İstek A: Volkan Bozkır haberinde geçen kısaltmaların hepsini sıralayın.

Gülen cemaatine operasyonun maliyeti...
Abone olAvrupa Birliği Bakanı Volkan Bozkır, cemaate ve paralel yapıya karşı operasyonların AB sürecine maliyetinin sıfır olduğunu söyledi.
Avrupa Birliği Bakanı Volkan Bozkır, cemaate yönelik
operasyonların Türkiye’nin AB ile ilişkilerine “sıfır” maliyeti
olduğunu söyledi.
Bozkır, AB’nin Türkiye ile müzakerelerde başta 17’nci Fasıl yeni
fasıl açmamasıyla bu operasyonlar arasında da bir ilişki olmadığını
dile getirdi.
ABD’de her yıl Şubat ayının ilk perşembesi düzenlenen, dünyanın
her yerinden dini temsilcilerin katıldığı ve Amerikan başkanlarının
da konuşma yaptıkları Ulusal Dua Kahvaltısı’na katılmak üzere
Washington’a gelen AB Bakanı Volkan Bozkır, Amerikan Kongresi’nde
de Türkiye’nin demokrasi uygulamalarına yönelik eleştiriler
nedeniyle bozulan imajını düzeltmeye ve ABD ile AB arasında süren
Transatlantik Ticaret ve Yatırım Ortaklığı (TTIP) görüşmelerinin
Türkiye’ye olumsuz etkilerini gidermeye dönük toplantılar
gerçekleştirdi. Temaslarının ardından Türk gazetecilerin sorularını
yanıtlayan Bozkır, Gülen Cemaati’ne yönelik yürütülen, Avrupa
Birliği tarafından da basın özgürlüğü nedeniyle sert biçimde
kınanan operasyonların Türkiye’nin Avrupa Birliği üyelik sürecine
maliyetinin “sıfır” olduğunu söyledi.

Verilen bilgiler:
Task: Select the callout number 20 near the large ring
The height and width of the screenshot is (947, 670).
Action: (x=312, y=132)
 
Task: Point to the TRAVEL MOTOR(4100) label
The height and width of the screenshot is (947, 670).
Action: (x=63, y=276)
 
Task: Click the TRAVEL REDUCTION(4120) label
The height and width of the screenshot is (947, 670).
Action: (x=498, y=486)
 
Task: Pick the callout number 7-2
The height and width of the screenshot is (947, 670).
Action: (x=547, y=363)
...
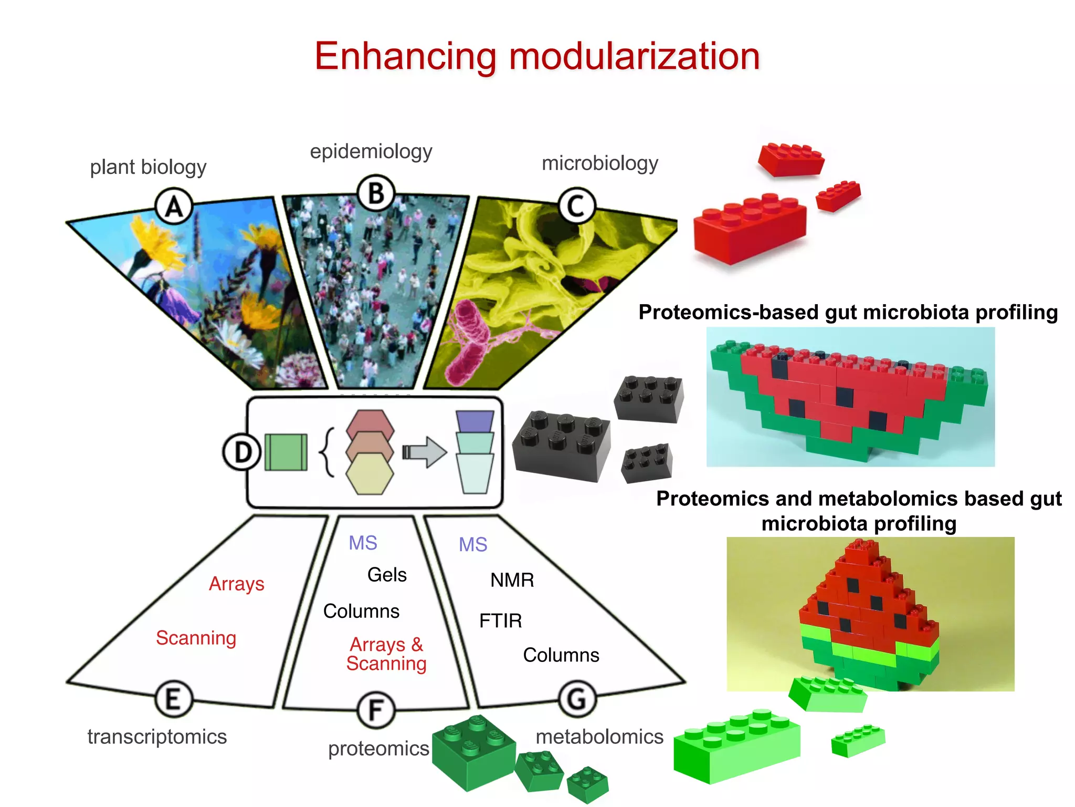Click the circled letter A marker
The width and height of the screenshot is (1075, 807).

İstek B: Kayıtlarda "Task: Point to the TRAVEL MOTOR(4100) label" ifadesinin geçtiği satırdan "Action: (x=498, y=486)" ifadesinin geçtiği satıra kadar olan kısmı, iki uç da dahil, "Sıra" ve "Satır" sütunlarıyla bir Markdown tablosu olarak düzenleyin. Boş satırları almayın.

Yanıt A:
- AB
- ABD
- TTIP

Yanıt B:
| Sıra | Satır |
|---|---|
| 1 | Task: Point to the TRAVEL MOTOR(4100) label |
| 2 | The height and width of the screenshot is (947, 670). |
| 3 | Action: (x=63, y=276) |
| 4 | Task: Click the TRAVEL REDUCTION(4120) label |
| 5 | The height and width of the screenshot is (947, 670). |
| 6 | Action: (x=498, y=486) |